D’abord quelques exemples, fondés sur les chiffres de l’Etat de Vaud: le gymnase de Beaulieu, à Lausanne, accueillait 284 étudiants de première année en 2011, dont une partie de redoublants. En 2012, il n’en comptait que 224 en deuxième. Soit une différence de 60 élèves, c’est-à-dire 21% (voir tableau). Dans le même temps, Auguste-Piccard, aussi à Lausanne, n’en «perdait» que 9 sur 228 (3,9%).

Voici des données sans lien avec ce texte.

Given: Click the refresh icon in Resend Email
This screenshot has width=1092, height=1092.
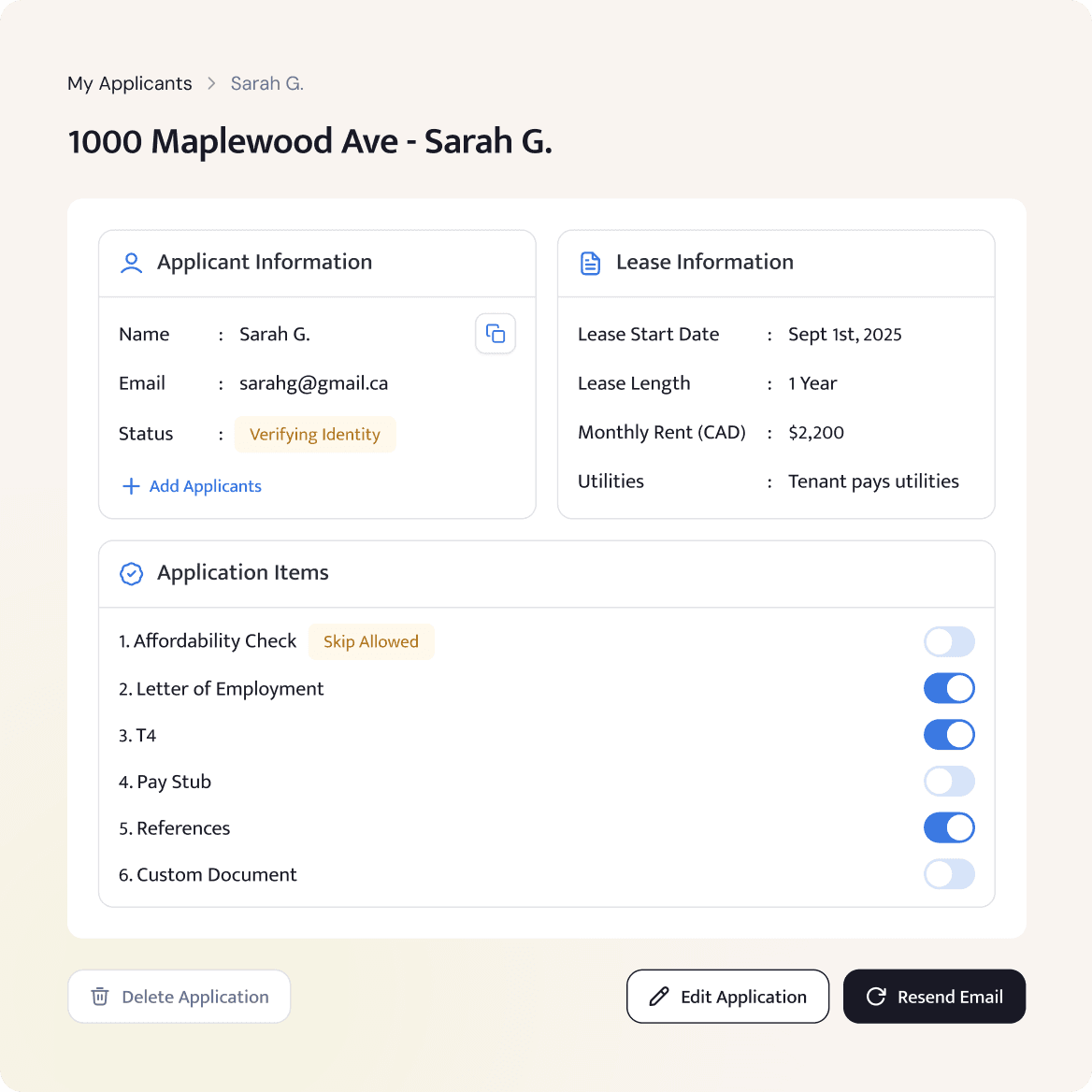Looking at the screenshot, I should pyautogui.click(x=876, y=997).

Parmi les établissements aux différences les plus élevées de 2005 à 2012, on trouve le gymnase intercantonal de la Broye avec une moyenne de 20,65% et le gymnase de Beaulieu avec 15,46%. A l’inverse, Auguste-Piccard (4,83%) et Chamblandes (7,9%) connaissent les meilleurs taux. Ces résultats peuvent être variables pris d’année en année. Le gymnase du Bugnon, encore à Lausanne, joue au yoyo entre 10,77 et 23,16%. Idem à Burier, dans l’est vaudois: 20 étudiants partis entre 2009 et 2010, contre 65 une année auparavant.
Avec une moyenne de près de 12%, stable d’année en année, le canton de Vaud s’en sort bien. Comme celui de Fribourg. Ce dernier enregistre en 2013 une moyenne de 10,01%, contre 10,52% entre 2011 et 2012, selon le Service de l’enseignement secondaire du deuxième degré.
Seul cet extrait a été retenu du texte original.